Fig. 6.

Increased Slo surface expression in response to PKC activation results in part from increased recycling of endocytosed Slo. To assess the recycling of internalized cSlo channels, the FLAG-cSlo-YFP stably expressing cells were incubated with anti-FLAG antibody for 1 h to allow labeled channels to undergo internalization. The surface-bound antibody was removed with stripping, and the cells were then reintroduced back in the culture medium ± PMA for varying period(s) to allow the recycling of the antibody-labeled internalized (endocytosed) channels.

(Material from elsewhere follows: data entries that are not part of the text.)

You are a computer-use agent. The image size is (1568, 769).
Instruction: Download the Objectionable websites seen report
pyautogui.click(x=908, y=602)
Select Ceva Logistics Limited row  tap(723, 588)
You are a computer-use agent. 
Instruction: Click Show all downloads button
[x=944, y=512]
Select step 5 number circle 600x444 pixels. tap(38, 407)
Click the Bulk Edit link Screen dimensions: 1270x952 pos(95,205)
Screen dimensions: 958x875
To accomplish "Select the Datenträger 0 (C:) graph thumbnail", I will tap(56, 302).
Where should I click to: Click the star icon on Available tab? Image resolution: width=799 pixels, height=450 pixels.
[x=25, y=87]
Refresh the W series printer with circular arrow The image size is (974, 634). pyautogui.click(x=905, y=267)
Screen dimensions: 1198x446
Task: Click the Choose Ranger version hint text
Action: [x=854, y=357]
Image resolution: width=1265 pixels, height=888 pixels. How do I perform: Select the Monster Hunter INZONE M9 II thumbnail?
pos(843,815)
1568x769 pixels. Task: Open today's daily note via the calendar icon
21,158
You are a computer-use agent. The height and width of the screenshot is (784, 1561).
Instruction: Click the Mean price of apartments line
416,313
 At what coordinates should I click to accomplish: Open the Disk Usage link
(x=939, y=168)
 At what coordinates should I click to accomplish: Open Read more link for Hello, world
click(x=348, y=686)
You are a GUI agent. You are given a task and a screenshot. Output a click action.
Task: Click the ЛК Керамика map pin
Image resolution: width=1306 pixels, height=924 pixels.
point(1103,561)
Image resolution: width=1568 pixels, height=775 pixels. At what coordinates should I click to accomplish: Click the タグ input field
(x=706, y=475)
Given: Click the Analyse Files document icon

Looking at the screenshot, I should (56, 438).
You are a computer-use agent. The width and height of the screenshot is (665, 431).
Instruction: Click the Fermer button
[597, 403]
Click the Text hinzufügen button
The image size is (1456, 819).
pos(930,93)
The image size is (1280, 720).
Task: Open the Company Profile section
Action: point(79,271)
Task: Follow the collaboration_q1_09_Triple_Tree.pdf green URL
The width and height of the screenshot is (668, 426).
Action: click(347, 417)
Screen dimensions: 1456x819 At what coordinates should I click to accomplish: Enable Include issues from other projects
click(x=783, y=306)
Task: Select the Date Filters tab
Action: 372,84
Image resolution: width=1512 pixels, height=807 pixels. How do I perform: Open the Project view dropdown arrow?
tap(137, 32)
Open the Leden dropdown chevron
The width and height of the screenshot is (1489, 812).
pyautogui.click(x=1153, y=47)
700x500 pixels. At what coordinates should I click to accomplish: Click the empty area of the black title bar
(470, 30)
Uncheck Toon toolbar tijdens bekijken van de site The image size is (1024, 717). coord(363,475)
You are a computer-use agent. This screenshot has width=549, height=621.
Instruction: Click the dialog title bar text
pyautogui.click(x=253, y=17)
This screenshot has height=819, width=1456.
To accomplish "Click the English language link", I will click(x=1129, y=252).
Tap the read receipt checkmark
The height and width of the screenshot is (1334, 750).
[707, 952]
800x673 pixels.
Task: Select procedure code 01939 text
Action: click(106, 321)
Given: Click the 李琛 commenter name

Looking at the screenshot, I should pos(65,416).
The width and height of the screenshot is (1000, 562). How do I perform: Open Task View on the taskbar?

The cells were fixed with paraformaldehyde. The surface (recycled) cSlo channels were then labeled with secondary AB conjugated to Alexa 647 (Invitrogen). A–C: shown are confocal images of HEK cells expressing FLAG-cSlo-YFP that were subject to a recycling assay and demonstrate recycled Slo on the surface of the cell. Cells treated with PMA for 20 min show an increase in recycled Slo (C), compared with comparable control cells at time 0 (A) and at 20 min (B). D: presence of recycled Alexa 647 labeled cSlo channels were quantified by FACS. Shown is the percentile increase in surface labeled cSlo in PMA-treated cells compared with controls. There was an increase in recycled Slo molecules delivered to the surface of the cell upon treatment with 15 nM PMA compared with control at 20 min that sustained itself for over 1 h (mean fluorescence ( ± SE). E–G: shown are confocal images of HEK cells expressing FLAG-cSlo-YFP that were treated with transferrin (50 μg/ml) for 60 min. Cells were fixed and analyzed by confocal imaging. Slo-YFP (E) partially colocalizes with transferrin (F) with the merged pseudo-colored images shown in G (Green-Slo, Red-transferrin, and colocalized proteins in yellow). Arrows indicate internalized transferrin receptor. The images were obtained in the midplane of the cell.